C: how to return a struct literal without mentioning its type name?

We can return struct literal from a function by casting anonymous literal initializer to the return type:

struct foo f() {
    return (struct foo) { .bar = 42 };
}

Is it possible without mentioning struct foo anywhere in the initializer? Separate declaration:

struct foo result = {
    .bar = 42
};
return result;

will not do, as it still explicitly mentions the struct foo type.

Is it possible to get the return type of enclosing function with typeof? I tried:

• return (typeof(#__func__())) { .bar = 42 };
• and return (__auto_type) { .bar = 42 };,

but apparently C's type inference doesn't go outside of a single expression.

I'm writing a preprocessor macro and would like to avoid the extra argument for the type.

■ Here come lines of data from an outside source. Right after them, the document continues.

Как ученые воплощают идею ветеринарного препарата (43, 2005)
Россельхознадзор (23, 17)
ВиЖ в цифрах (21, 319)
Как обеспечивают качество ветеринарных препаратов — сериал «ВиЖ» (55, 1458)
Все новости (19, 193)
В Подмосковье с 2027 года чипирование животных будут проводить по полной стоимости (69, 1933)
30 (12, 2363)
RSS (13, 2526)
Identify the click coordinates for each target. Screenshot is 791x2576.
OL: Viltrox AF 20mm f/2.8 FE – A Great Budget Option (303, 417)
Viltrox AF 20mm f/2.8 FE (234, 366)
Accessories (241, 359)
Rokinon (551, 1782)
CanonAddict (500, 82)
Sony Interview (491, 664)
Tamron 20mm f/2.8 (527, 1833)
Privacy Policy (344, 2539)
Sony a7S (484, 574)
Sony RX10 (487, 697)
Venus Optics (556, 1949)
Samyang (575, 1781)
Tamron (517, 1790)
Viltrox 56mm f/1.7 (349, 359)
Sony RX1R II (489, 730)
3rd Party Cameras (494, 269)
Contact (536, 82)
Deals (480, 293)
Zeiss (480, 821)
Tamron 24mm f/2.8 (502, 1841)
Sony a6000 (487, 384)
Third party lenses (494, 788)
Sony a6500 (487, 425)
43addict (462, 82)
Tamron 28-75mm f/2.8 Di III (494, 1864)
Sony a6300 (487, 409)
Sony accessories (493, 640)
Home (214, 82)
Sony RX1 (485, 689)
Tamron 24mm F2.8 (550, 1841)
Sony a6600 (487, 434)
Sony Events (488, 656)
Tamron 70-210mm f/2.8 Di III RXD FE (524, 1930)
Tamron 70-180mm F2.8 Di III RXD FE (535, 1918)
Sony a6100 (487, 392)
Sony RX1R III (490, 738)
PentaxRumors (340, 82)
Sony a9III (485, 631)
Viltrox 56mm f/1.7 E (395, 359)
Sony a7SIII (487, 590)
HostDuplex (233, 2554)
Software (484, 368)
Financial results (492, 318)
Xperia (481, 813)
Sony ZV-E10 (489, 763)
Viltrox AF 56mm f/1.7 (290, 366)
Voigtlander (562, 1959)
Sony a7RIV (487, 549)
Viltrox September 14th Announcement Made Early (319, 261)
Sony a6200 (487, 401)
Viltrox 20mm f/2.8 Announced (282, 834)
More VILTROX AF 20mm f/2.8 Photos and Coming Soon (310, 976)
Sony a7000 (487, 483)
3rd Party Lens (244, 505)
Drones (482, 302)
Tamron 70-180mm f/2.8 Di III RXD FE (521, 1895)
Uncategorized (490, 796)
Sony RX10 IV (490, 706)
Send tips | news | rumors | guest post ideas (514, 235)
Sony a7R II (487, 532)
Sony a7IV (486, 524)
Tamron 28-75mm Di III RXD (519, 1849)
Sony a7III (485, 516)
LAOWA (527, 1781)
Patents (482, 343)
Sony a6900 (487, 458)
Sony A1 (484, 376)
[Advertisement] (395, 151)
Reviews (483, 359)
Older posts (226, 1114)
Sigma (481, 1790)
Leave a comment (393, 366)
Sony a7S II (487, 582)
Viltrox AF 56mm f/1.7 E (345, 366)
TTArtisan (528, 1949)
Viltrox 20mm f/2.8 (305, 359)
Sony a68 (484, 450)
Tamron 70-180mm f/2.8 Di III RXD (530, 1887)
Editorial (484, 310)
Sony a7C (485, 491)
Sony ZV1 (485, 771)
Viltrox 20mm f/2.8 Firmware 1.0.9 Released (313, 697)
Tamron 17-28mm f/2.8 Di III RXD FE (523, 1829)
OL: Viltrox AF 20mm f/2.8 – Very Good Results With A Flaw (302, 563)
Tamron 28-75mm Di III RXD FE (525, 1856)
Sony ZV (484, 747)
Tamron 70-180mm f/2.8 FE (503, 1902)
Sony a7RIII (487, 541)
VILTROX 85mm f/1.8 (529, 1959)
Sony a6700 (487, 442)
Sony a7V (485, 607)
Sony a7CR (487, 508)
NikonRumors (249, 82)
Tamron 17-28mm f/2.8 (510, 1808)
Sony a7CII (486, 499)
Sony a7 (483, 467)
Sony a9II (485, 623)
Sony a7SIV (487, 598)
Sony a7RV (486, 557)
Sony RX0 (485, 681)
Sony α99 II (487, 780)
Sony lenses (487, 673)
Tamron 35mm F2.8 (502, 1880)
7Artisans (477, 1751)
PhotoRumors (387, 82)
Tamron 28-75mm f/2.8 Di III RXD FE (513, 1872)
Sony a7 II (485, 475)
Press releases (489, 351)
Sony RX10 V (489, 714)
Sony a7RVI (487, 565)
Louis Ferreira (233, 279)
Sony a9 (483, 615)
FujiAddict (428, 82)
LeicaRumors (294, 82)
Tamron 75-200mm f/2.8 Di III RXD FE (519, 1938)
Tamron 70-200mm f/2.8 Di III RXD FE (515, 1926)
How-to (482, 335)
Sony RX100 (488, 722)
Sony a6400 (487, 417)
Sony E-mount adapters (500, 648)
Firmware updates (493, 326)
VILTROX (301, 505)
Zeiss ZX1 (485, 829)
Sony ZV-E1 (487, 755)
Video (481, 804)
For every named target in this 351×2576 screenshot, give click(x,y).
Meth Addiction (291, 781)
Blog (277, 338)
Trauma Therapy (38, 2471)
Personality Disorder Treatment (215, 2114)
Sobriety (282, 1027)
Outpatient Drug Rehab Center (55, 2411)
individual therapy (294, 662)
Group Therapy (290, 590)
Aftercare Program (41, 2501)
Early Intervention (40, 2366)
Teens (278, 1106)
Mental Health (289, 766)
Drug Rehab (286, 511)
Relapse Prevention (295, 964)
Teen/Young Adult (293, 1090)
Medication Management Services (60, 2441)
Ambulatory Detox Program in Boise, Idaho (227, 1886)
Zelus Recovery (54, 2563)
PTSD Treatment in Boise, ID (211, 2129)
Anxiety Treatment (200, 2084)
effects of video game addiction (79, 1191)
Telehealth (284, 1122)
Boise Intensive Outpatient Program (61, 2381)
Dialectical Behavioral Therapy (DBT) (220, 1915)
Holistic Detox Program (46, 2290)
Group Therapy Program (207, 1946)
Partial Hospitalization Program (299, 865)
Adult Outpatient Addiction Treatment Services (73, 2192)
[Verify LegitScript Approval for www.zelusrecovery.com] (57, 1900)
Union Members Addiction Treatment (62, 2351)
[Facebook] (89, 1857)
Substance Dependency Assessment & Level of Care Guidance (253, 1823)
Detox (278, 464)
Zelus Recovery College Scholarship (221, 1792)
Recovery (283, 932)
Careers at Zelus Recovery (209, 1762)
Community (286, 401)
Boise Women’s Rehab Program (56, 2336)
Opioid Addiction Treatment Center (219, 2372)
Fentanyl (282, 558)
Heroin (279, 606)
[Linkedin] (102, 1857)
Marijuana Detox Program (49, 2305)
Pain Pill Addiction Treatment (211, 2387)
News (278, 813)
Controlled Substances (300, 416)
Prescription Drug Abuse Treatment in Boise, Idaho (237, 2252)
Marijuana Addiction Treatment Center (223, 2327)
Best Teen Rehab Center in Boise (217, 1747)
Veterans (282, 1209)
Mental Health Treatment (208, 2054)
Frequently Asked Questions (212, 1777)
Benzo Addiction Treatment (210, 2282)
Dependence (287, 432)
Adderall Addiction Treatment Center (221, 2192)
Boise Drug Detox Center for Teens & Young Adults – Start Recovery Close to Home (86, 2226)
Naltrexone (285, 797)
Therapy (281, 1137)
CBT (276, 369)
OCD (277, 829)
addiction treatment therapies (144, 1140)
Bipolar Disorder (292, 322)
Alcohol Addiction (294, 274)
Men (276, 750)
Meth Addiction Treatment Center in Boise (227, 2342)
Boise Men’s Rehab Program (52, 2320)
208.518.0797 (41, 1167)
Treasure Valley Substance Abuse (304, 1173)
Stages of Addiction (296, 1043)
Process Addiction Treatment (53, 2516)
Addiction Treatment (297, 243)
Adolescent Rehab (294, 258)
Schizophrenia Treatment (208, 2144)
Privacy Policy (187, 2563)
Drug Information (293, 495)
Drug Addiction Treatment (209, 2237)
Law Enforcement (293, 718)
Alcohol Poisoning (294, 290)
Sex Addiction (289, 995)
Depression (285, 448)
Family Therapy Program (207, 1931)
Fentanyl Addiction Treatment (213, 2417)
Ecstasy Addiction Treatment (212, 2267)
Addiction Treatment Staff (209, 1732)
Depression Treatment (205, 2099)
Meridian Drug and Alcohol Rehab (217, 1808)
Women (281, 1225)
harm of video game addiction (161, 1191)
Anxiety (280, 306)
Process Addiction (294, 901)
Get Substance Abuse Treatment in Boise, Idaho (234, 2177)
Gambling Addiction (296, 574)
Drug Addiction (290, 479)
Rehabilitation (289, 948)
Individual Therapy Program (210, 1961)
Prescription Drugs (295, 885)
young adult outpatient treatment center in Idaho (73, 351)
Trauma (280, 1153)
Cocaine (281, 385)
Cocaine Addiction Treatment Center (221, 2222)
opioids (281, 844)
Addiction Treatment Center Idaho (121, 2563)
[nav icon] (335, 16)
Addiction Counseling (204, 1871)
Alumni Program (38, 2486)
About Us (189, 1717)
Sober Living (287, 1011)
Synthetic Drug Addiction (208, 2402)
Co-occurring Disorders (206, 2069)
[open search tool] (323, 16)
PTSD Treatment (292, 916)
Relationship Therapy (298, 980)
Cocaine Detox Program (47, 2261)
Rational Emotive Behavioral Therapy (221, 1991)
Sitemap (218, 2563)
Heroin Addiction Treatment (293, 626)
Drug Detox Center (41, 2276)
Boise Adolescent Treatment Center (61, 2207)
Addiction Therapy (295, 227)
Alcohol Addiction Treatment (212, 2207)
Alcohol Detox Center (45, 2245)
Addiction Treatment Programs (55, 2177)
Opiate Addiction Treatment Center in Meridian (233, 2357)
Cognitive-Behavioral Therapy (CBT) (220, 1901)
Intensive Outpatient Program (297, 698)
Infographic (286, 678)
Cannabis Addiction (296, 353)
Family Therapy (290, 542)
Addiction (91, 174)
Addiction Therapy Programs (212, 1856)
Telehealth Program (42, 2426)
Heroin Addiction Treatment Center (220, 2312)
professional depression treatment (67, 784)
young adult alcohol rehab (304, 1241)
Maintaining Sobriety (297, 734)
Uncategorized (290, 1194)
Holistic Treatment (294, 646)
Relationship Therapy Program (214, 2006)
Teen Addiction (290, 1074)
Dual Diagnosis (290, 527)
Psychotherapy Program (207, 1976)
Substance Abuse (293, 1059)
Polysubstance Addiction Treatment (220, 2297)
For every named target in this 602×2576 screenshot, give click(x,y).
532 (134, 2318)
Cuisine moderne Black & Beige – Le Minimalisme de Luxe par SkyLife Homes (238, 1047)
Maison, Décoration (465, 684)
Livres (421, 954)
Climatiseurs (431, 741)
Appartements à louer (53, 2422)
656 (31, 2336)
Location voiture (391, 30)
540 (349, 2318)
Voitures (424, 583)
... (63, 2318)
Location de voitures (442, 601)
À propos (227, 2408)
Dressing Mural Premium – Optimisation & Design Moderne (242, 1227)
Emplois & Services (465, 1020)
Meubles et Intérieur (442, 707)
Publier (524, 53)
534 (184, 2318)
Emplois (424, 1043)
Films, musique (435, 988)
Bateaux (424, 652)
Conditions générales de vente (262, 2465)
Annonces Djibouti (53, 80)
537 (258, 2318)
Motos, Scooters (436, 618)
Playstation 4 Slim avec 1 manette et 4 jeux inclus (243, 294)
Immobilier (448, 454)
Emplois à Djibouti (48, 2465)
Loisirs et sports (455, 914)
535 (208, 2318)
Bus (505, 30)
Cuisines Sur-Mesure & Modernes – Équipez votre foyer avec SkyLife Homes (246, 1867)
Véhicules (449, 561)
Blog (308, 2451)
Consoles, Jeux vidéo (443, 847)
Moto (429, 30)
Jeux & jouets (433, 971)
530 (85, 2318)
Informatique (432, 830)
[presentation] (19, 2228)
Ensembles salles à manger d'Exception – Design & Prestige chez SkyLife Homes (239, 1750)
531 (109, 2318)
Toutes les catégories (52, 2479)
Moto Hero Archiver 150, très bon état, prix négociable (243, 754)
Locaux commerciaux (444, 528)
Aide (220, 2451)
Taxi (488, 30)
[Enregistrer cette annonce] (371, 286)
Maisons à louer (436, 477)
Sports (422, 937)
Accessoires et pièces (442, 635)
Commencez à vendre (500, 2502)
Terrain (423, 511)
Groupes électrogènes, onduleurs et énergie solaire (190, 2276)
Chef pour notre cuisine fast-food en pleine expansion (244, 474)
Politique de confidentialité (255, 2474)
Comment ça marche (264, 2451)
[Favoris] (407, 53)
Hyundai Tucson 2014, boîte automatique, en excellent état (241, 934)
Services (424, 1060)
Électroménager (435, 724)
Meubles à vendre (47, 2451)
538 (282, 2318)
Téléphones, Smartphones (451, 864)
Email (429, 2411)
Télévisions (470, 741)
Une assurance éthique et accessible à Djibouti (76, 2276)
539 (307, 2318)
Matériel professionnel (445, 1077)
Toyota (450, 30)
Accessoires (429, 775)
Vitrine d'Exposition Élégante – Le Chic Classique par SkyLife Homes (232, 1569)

gcc specific solutions are welcome.

No. It is not possible. Both a declaration (6.7.6) and an initialization of compound literals requires a type specifier (6.5.2.5, 6.7.9).

Per the latest public C11 standard draft at the time of writing, "6.5.2.5 Compound literals" (which are struct initializers):
> A postfix expression that consists of a parenthesized type name followed by a brace-enclosed list of initializers is a compound literal.

(bold emphasis is mine).

Indeed, it has nothing to do with type cast, except for similar syntax.

I believe, this is the only way in C standard to specify struct literals.